## TEXT EXCERPT
---

Field note

Good feeding practices don’t just happen

01 Sep 13
Topic(s): Complementary feeding
Location: Ethiopia
Language(s): English
Audience: Policy makers and legislators
Programs: Policy advocacy

On Friday, September 21, 2012, I gave birth in a nearby health center to my second daughter.  Her father and I named her Bethlehem. We were happy. God had blessed our family with a healthy and strong baby. I thank God and all that have helped me. During my pregnancy, Shewaye Adisu (the neighborhood health extension worker), regularly visited and taught me all the necessary actions I needed to take to prepare for the delivery. The day I gave birth, she was the one who took me to the health center, together with my husband and mother in-law. Just after the delivery, I was tired.  The nurse who attended my case advised me to start breastfeeding within an hour. I did just that, and the placenta came out easily. That was a huge relief.

Photo: Author, Tarike Hariso with her daughter, Bethlehem Markos, Homecha Chewa Kebele, Aleta Wendo Wereda, SNNP region

Forty-five days later, I went to Homecha Chews Health Post for my child’s immunization. While I was there, I attended a demonstration on the preparation of complementary foods by Shewaye and her colleague. They advised me to continue practicing exclusive breastfeeding until Bethlehem reached six months and then to introduce complementary foods. Again, this was good advice.  At six months, I began preparing porridge from commonly available cereals like maize, sorghum, barley, and teff. In addition, I used common root crops easily available in our areas like ensete (false banana).

Bethlehem is now one year old. The health extension workers (HEWs) visit and counsel me regularly. They watch as I prepare the porridge and encourage me to feed Bethlehem eggs, vegetables, legumes, milk, and meat. We can’t afford to include milk and meat regularly in the porridge, so I usually use legumes instead. I like the leaflet that the HEWs gave me because it reminds me of good feeding practices.

---

Stored items
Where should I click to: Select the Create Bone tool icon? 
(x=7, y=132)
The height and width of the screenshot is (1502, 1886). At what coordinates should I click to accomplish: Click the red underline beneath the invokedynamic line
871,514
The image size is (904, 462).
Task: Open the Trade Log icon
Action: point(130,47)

---

## TASK SET
1. Retype the passage of the field note on infant feeding from "On Friday, September" up to and including "a huge relief.".
2. Continue the field note on feeding Bethlehem past its final sentence.

## ANSWERS BELOW
1.
On Friday, September 21, 2012, I gave birth in a nearby health center to my second daughter.  Her father and I named her Bethlehem. We were happy. God had blessed our family with a healthy and strong baby. I thank God and all that have helped me. During my pregnancy, Shewaye Adisu (the neighborhood health extension worker), regularly visited and taught me all the necessary actions I needed to take to prepare for the delivery. The day I gave birth, she was the one who took me to the health center, together with my husband and mother in-law. Just after the delivery, I was tired.  The nurse who attended my case advised me to start breastfeeding within an hour. I did just that, and the placenta came out easily. That was a huge relief.

2.
Besides the health workers, my husband Markos Disdmo has been very supportive.  He is such a good, reliable person. Markos is busy day and night. He has never failed to put food on our table. He loves his daughters, cares for them, and provides me with all the things I need. He even prepared a garden plot that supplies our family with a variety of vegetables.

Thanks to the support I’ve received from my husband and the health workers, Bethlehem is stronger and healthier than her older sister. I see a significant difference. She has never been sick and continues to grow. I pray that she will be a talented, successful student and one day become a medical doctor.  I’ll do my part by ensuring that Bethlehem continues to get good food and care.

By Tarike Harriso

(The National Infant and Young Child Feeding (IYCF) Strategy for Ethiopia attributes the high prevalence of poor child feeding practices in part to high levels of illiteracy among mothers and insufficient knowledge of good feeding practices by health care providers and families. The strategy calls for robust intervention. Alive & Thrive Ethiopia aims to promote optimal IYCF practices through targeted thought leader and public education, community capacity building, and interpersonal counseling by trained health extension workers and volunteers. This story is a mother’s personal account of the impact of timely and accurate feeding information and support received at a health facility and at home.)